The reasoning capabilities of Large Language Models (LLMs) have led to their increasing employment in several critical applications, particularly education, where they support problem-solving, tutoring, and personalized study. Chain-of-thought (CoT) reasoning capabilities [1, 2] are well-known to help LLMs decompose a problem into steps and explore the solution spaces more effectively, leading to impressive performance on mathematical and reasoning benchmarks. As the length of CoT tokens per question increases substantially to even thousands of tokens per question [ 1], it is unknown how users could comprehend LLM reasoning and detect errors or hallucinations.
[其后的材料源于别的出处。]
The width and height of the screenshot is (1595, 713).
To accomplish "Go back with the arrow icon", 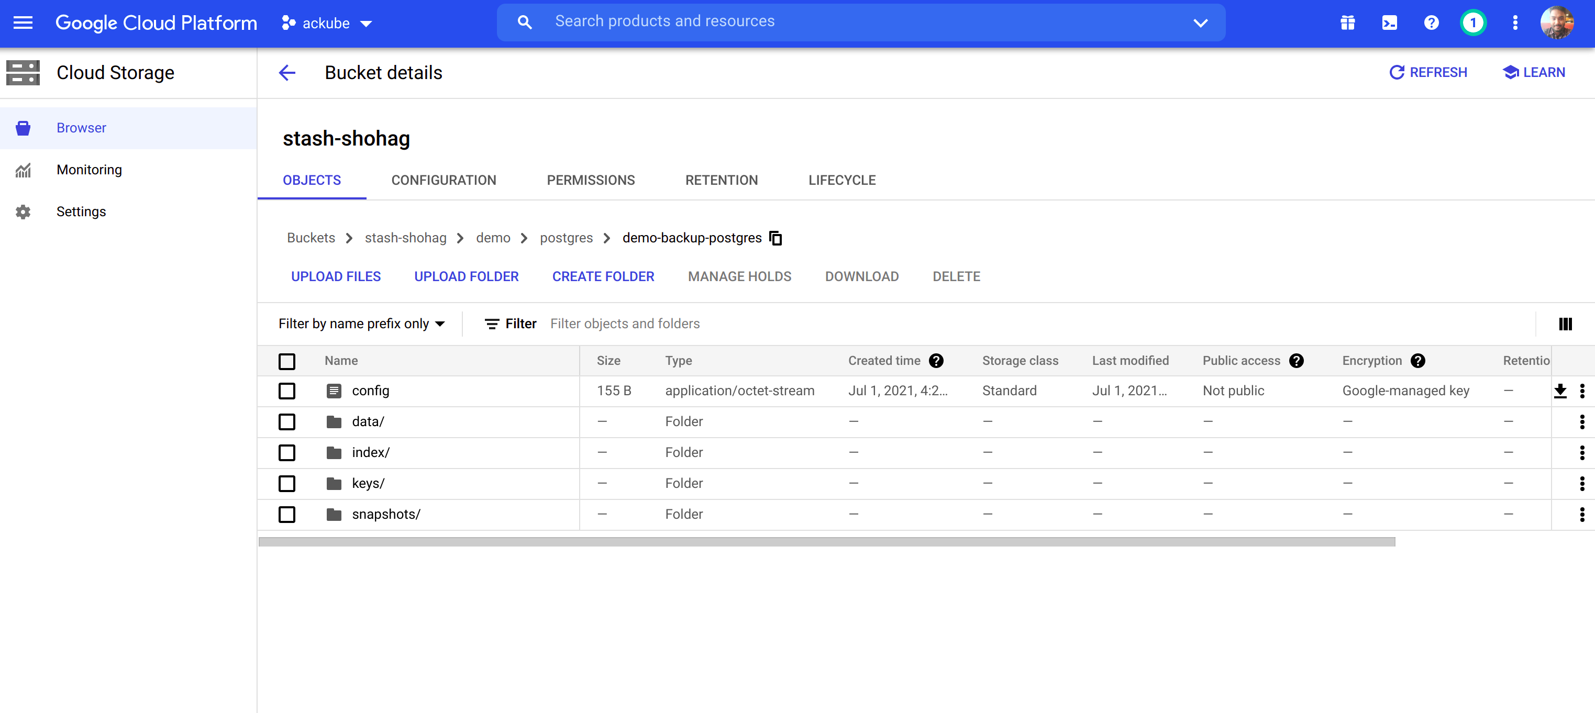I will 287,73.
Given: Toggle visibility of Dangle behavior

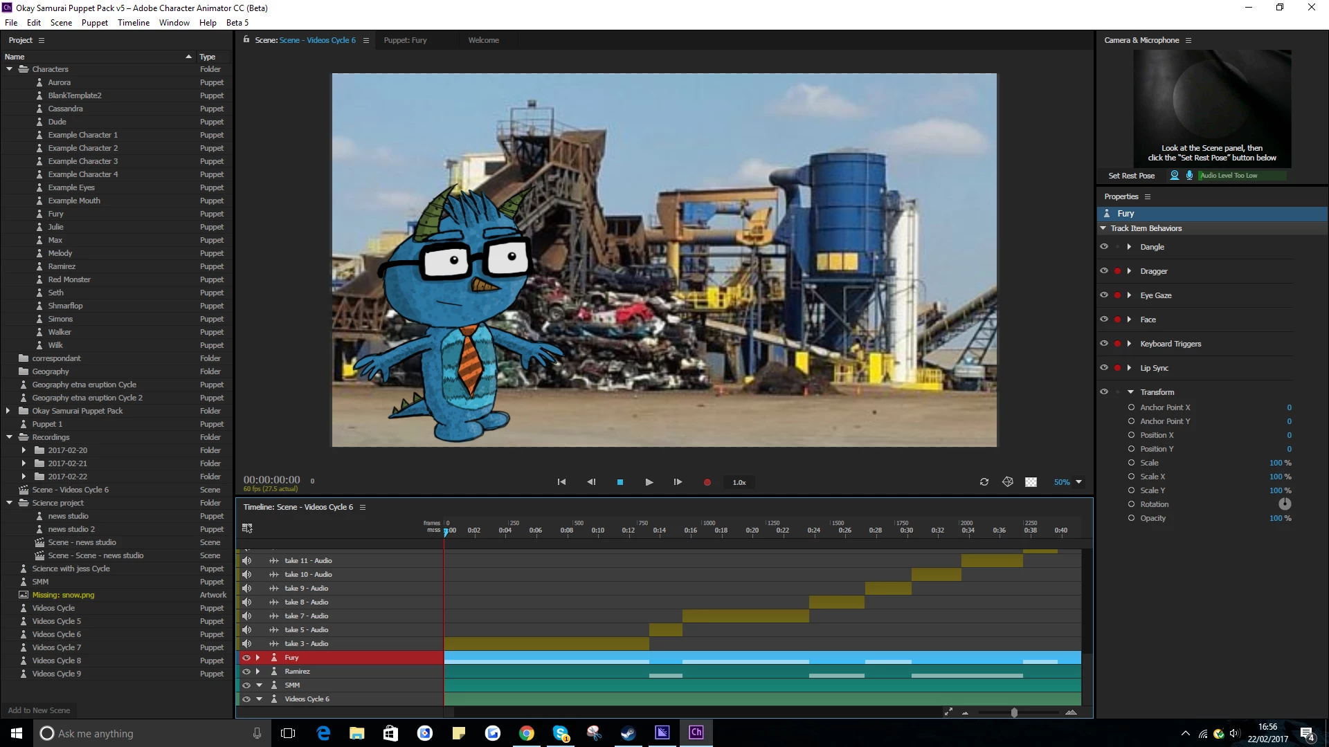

To address this problem and understand how reasoning can improve human-AI interaction, we present three new interactive reasoning interfaces: interactive CoT (iCoT), interactive Program-of-Thought (iPoT), and interactive Graph (iGraph). That is, we ask LLMs themselves to generate an interactive web interface wrapped around the original CoT content, which may be presented in text (iCoT), graphs (iGraph) or code (iPoT). This interface allows users to interact with and provide a novel experience in reading and validating the reasoning chains of LLMs. Across a study of 125 participants, interactive interfaces significantly improve user performance. Specifically, iGraph users score the highest error detection rate (85.6%), followed by iPoT (82.5%), iCoT (80.6%), all outperforming standard CoT (73.5%). Interactive interfaces also lead to faster user validation time-iGraph users are faster (57.9 secs per question) than the users of iCoT and iPoT (60 secs) and the standard CoT (64.7 secs). A post-study questionnaire shows that users prefer iGraph, citing its superior ability to enable them to follow the LLM's reasoning. We discuss the implications of these results and provide recommendations for the future design of reasoning models.

翻译：大语言模型（LLMs）的推理能力使其在多个关键应用中得到日益广泛的使用，尤其是在教育领域，它们为问题解决、辅导和个性化学习提供了支持。众所周知，思维链（CoT）推理能力[1, 2]有助于LLMs将问题分解为步骤并更有效地探索解空间，从而在数学和推理基准测试中取得了令人印象深刻的性能。随着每个问题的CoT令牌长度大幅增加，甚至达到每个问题数千个令牌[1]，用户如何理解LLM的推理过程并检测其中的错误或幻觉尚不明确。为了解决这一问题并理解推理如何改善人机交互，我们提出了三种新的交互式推理界面：交互式思维链（iCoT）、交互式程序思维（iPoT）和交互式图（iGraph）。具体而言，我们要求LLMs自身围绕原始的CoT内容生成一个交互式Web界面，该界面可以文本（iCoT）、图（iGraph）或代码（iPoT）形式呈现。这一界面允许用户与LLM的推理链进行交互，并为阅读和验证这些推理链提供了一种新颖的体验。在一项涉及125名参与者的研究中，交互式界面显著提升了用户的表现。具体而言，iGraph用户的错误检测率最高（85.6%），其次是iPoT（82.5%）和iCoT（80.6%），三者均优于标准CoT（73.5%）。交互式界面还缩短了用户的验证时间——iGraph用户（每个问题57.9秒）比iCoT和iPoT用户（60秒）以及标准CoT用户（64.7秒）更快。一项研究后问卷调查显示，用户更偏好iGraph，认为其能更有效地帮助他们追踪LLM的推理过程。我们讨论了这些结果的意义，并对未来推理模型的设计提出了建议。